AVAILABLE DATA —
--*--
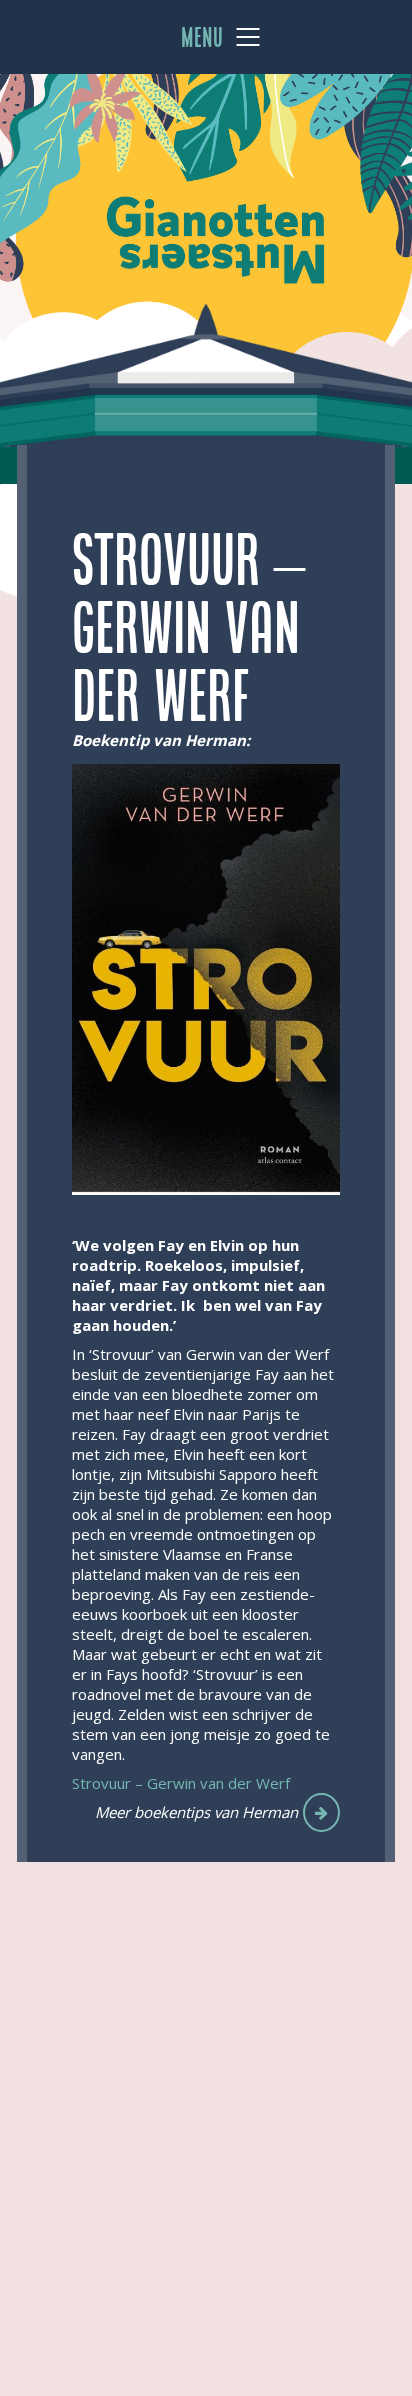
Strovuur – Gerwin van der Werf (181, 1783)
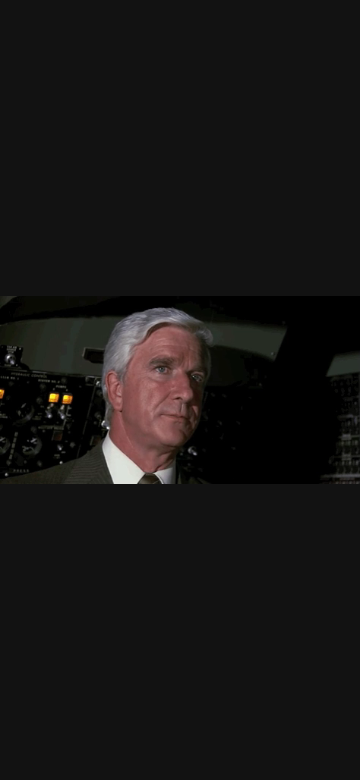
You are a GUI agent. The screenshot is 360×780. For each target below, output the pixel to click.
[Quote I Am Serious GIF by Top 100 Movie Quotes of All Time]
--*--
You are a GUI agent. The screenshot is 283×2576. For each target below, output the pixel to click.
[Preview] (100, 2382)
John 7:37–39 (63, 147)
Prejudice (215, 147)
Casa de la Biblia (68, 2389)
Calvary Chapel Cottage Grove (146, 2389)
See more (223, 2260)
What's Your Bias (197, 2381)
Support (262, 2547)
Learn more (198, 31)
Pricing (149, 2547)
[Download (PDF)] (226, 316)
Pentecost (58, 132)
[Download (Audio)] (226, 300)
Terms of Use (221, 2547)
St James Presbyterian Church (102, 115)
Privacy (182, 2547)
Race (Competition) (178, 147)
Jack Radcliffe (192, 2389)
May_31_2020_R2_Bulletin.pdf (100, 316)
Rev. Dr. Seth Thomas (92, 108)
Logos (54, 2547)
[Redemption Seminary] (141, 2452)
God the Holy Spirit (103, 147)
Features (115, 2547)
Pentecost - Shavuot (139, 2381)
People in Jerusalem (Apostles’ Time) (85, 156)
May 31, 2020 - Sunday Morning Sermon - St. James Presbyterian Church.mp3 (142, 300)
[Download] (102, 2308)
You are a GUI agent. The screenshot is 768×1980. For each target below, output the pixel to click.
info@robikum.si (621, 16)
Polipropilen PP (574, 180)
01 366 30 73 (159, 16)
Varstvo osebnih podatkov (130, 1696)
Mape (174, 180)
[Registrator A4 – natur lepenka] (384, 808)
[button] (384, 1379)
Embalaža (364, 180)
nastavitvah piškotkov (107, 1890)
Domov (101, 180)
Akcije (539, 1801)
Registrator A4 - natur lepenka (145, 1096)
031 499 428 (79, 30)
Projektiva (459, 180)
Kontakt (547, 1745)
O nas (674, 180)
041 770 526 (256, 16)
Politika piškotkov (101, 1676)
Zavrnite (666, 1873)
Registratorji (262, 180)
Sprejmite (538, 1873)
--*--
Wherever the string "James" appears in a line of the records, copy that line.

St James Presbyterian Church (102, 115)
May 31, 2020 - Sunday Morning Sermon - St. James Presbyterian Church.mp3 (142, 300)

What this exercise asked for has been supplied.